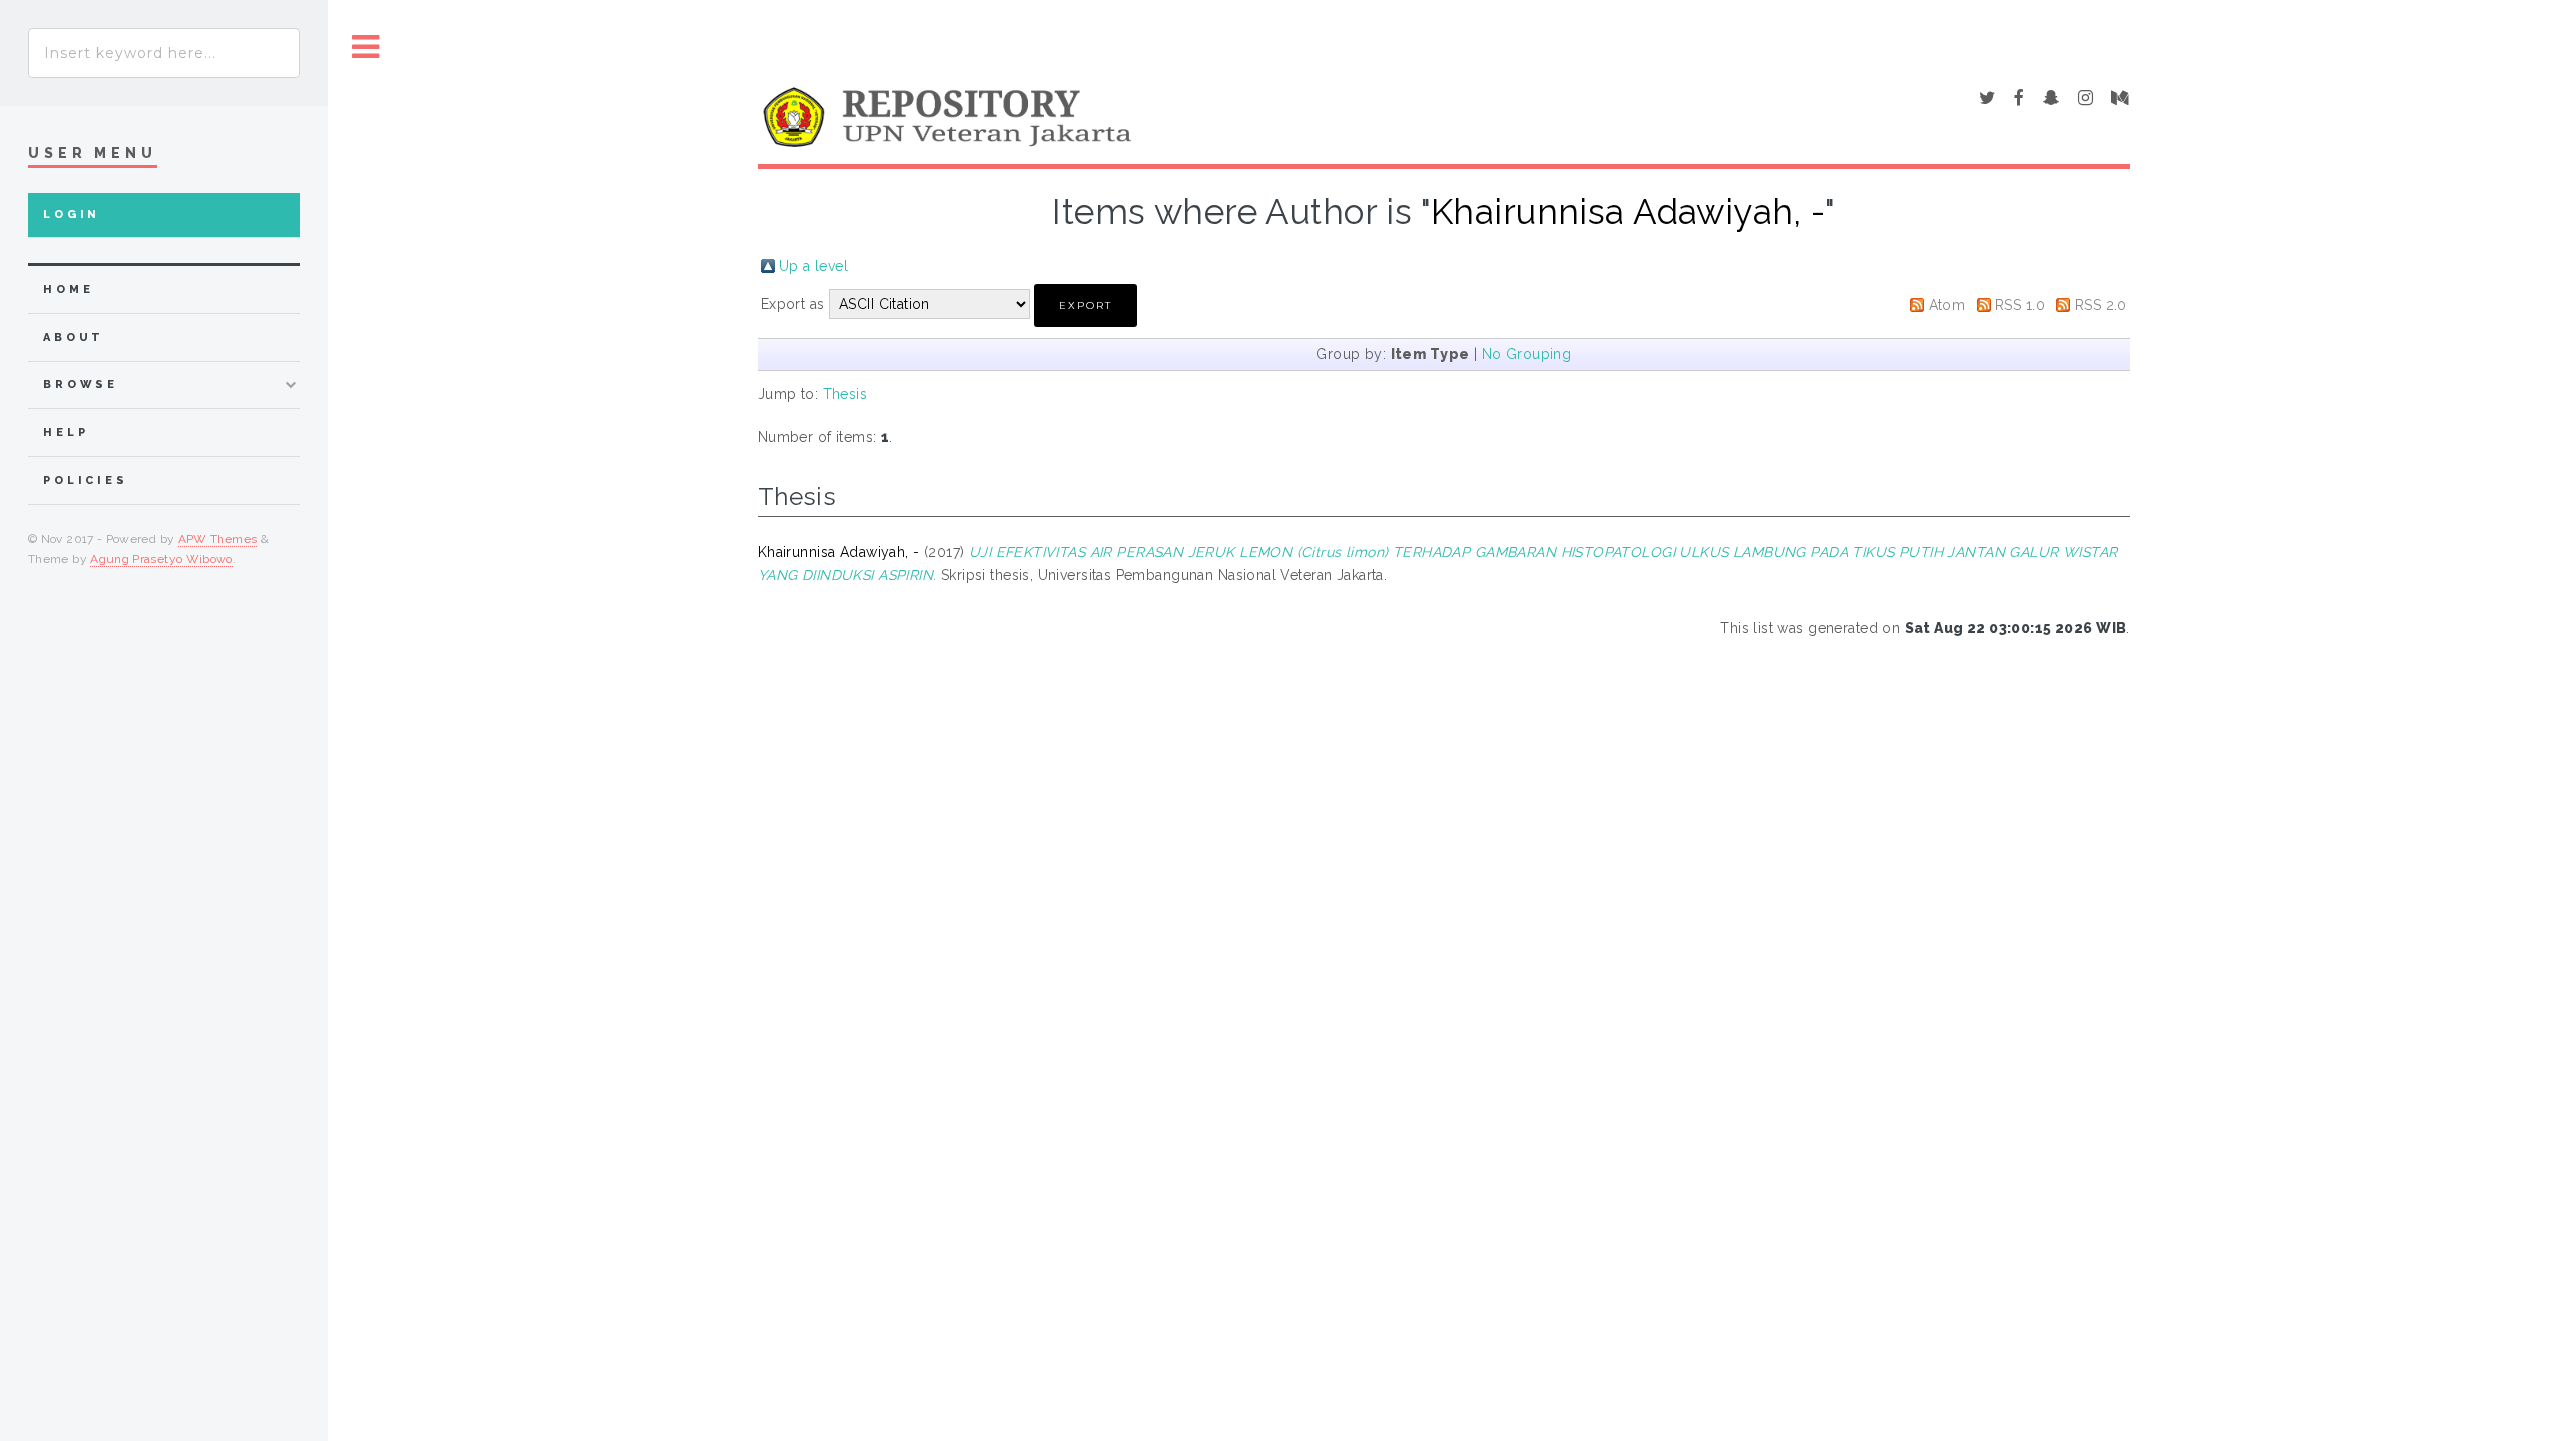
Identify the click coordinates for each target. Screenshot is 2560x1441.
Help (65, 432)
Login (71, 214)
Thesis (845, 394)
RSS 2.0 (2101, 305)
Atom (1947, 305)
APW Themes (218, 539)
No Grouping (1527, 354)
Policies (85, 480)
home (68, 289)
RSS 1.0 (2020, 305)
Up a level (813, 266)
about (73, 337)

==

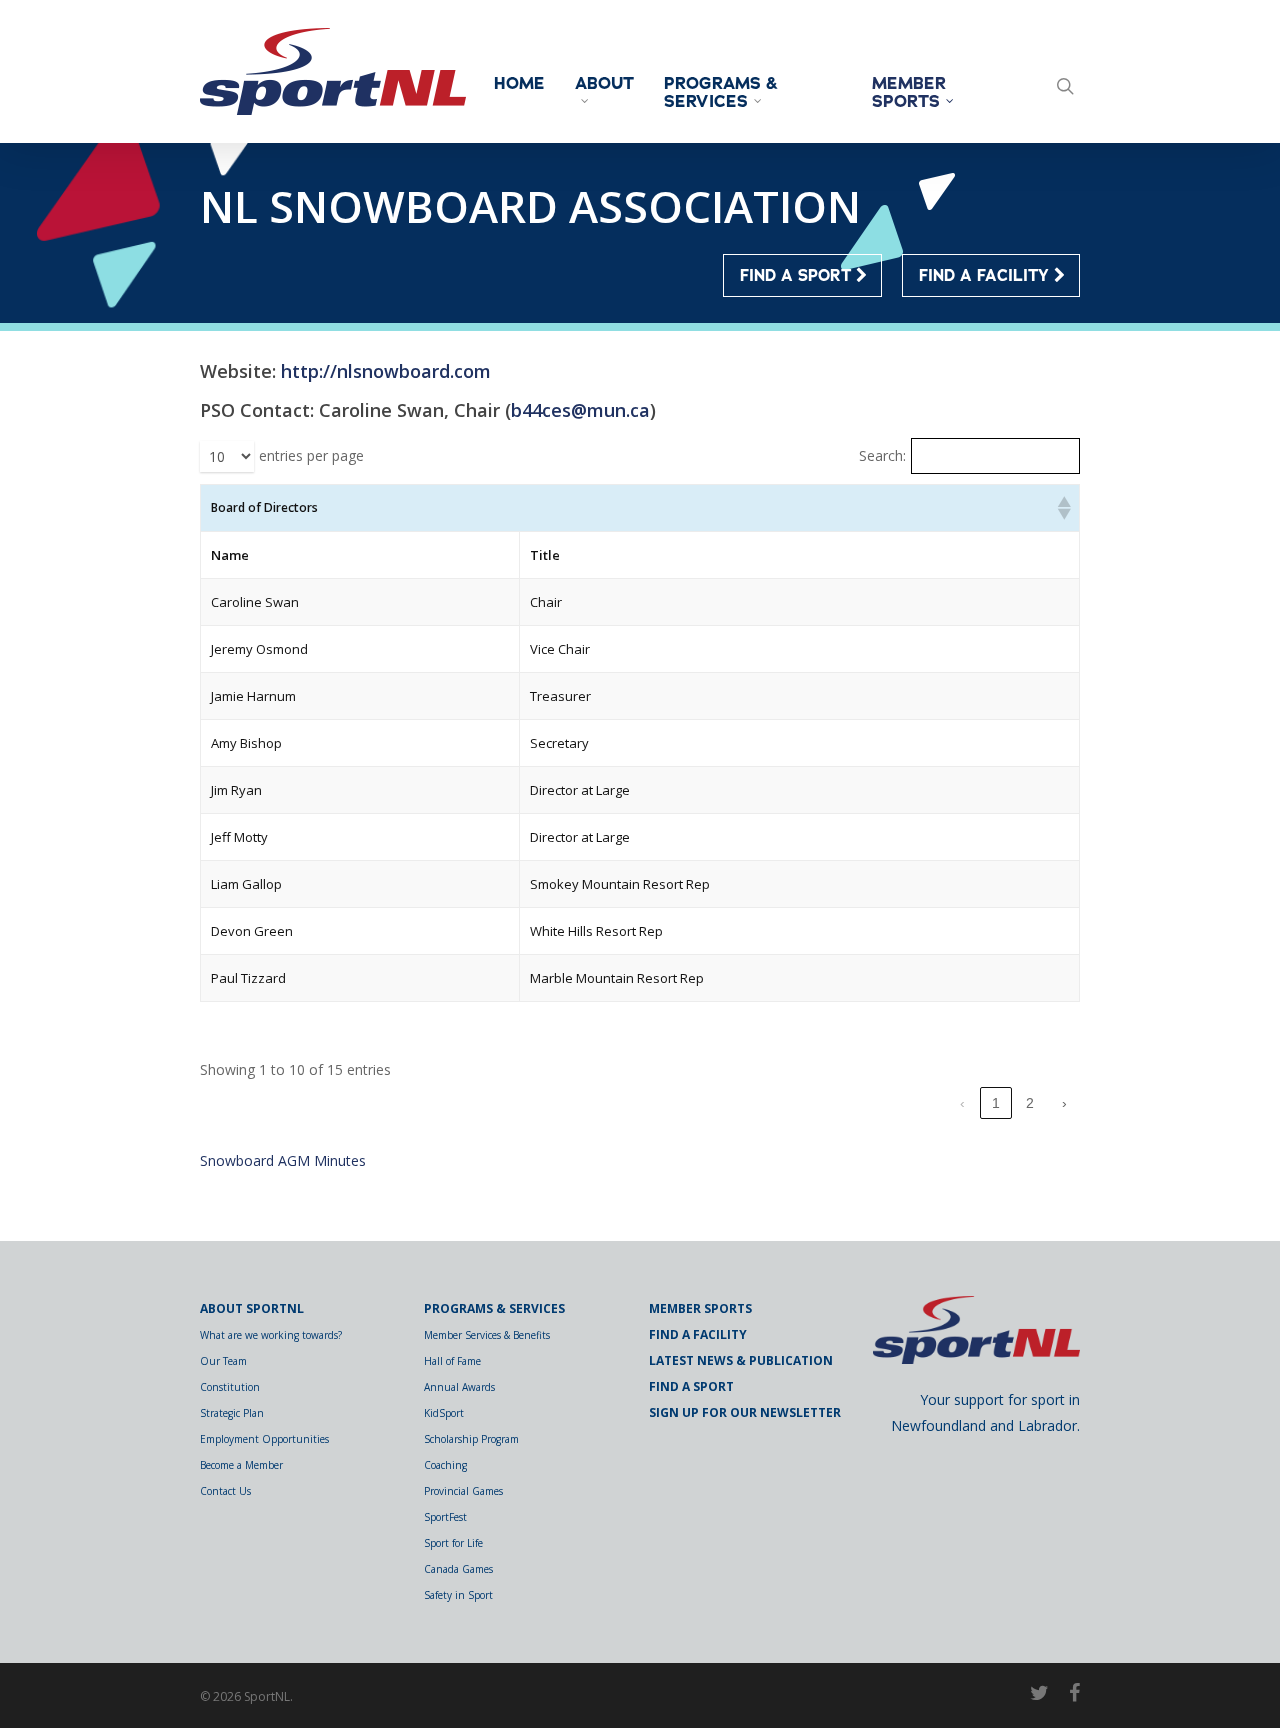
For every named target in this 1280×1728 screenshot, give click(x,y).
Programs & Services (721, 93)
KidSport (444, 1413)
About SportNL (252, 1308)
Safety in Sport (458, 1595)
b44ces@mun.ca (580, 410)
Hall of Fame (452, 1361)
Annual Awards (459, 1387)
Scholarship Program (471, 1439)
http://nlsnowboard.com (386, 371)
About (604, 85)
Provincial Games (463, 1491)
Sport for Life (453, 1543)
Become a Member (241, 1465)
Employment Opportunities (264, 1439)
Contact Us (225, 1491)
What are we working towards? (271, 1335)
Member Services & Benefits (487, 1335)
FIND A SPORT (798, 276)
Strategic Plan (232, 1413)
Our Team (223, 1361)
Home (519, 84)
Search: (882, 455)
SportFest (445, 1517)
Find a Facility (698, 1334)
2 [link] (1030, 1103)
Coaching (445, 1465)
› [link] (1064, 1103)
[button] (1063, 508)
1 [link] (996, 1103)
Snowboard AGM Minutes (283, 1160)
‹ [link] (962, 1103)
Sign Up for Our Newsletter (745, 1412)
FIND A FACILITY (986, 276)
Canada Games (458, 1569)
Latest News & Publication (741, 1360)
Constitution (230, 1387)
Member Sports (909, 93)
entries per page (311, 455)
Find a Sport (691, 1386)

--

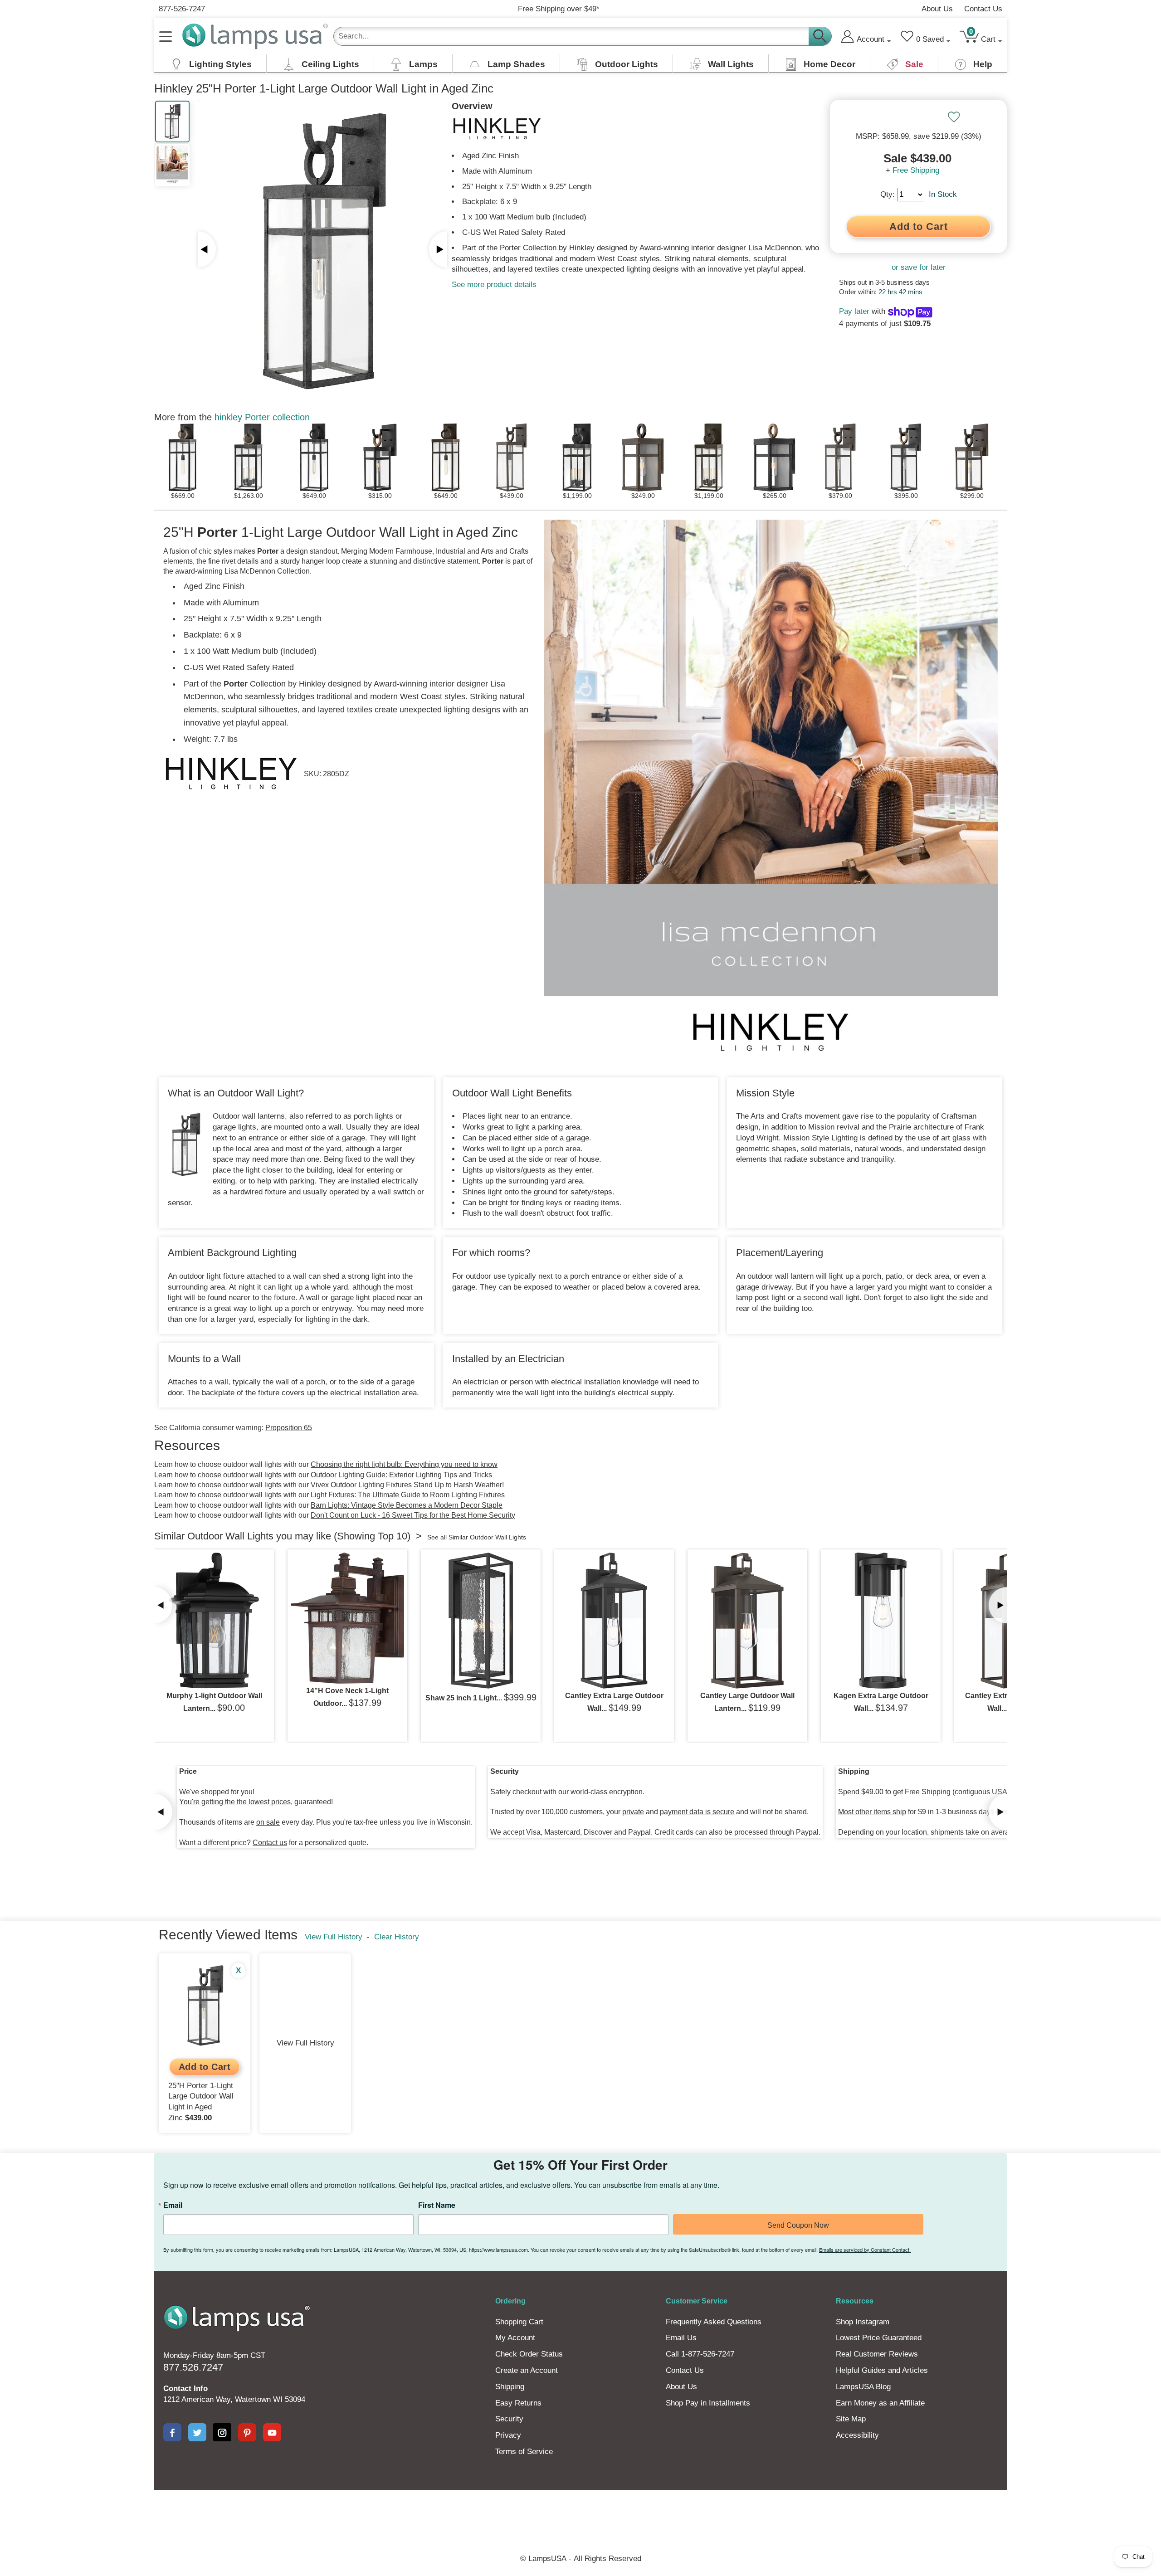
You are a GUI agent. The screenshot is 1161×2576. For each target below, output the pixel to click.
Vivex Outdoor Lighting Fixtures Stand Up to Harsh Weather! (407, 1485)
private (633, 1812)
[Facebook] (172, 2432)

**WORK TASK**: Copy every line in the records above that contains the word "each".

**ANSWER TO THIS EXERCISE**:
Identify the click coordinates for each target. Screenshot is 2560x1441.
You are a GUI agent. The screenshot is 1161×2576. For each target below, output the pixel to click.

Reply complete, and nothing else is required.